Bush, que enfrentó un verdadero referendo sobre su gestión, votó en Crawford (Texas), donde tiene su rancho, tras haber hecho campaña intensamente hasta el lunes.
«Sea cual sea el partido al que pertenezcan o si son independientes, cumplan su deber, voten y hagan que se oiga su voz», declaró el presidente, que defendió firmemente su política en Irak, a pesar de las crecientes críticas y el número de soldados estadounidenses muertos que supera los 2.800 desde que se inició la invasión en 2003, y que alcanzó su pico desde enero de 2005 en octubre pasado (103 fallecidos).
En los comicios se renovaron los 435 escaños de la Cámara de Representantes y 33 de las 100 curules del Senado, además de 36 gobernaciones.
Sondeos a boca de urna señalaron que Irak, los escándalos protagonizados por algunos legisladores republicanos y la baja popularidad de Bush (40% contra 54% en la presidencial de 2004 y 67% en las parciales de 2000) eran la mejor oportunidad para los demócratas. Así lo reveló la cadena CNN, según la cual 62% de los votantes dijo haber votado en función de la agenda nacional, contra 33% que lo hizo por temas locales.

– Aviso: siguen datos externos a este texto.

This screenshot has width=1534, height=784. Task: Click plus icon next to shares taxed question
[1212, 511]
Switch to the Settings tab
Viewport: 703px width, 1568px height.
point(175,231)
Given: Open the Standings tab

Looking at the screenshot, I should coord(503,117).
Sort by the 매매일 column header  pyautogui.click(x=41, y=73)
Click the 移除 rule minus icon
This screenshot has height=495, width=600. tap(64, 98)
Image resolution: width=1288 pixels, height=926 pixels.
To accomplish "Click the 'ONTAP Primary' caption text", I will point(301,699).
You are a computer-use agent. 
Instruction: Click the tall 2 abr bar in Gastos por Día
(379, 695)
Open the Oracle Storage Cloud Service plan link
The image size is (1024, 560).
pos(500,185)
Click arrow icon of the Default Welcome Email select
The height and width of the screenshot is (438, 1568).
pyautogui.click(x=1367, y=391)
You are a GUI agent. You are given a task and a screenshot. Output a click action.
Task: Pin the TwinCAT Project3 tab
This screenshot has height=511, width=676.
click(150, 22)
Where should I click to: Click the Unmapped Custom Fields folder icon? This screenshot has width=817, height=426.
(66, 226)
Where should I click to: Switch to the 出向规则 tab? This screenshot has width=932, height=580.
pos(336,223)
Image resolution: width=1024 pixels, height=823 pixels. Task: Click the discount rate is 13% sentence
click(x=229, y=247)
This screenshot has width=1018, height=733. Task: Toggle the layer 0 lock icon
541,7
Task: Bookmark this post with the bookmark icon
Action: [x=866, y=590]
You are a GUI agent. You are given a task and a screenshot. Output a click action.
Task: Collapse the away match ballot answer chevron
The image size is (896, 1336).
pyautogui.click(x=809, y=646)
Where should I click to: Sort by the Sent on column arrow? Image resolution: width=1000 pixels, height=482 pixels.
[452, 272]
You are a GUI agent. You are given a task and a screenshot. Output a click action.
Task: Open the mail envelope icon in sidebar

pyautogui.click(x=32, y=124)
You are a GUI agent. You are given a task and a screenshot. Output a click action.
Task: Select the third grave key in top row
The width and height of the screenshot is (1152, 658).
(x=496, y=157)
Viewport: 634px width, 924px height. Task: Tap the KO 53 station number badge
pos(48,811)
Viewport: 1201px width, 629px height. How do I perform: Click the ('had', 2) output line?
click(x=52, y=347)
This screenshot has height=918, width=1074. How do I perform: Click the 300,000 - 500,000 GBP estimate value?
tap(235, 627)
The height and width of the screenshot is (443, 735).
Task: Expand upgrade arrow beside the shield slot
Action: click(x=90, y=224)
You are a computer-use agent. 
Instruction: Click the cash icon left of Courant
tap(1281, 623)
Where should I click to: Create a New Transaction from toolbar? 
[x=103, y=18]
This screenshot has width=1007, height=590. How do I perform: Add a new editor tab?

Los demócratas se mostraron confiados, pero algunos temían que su favoritismo en las encuestas previas y en buena parte de la prensa hiciera aparecer como una derrota cualquier resultado que no fuera la recuperación del control del Congreso. De lograr ese propósito, esperaban, se les podrían abrir las puertas de la Casa Blanca en 2008.
Analistas anotan para esa carrera a la senadora por Nueva York Hillary Clinton, reelegida anoche, y al senador por Arizona, el republicano John McCain.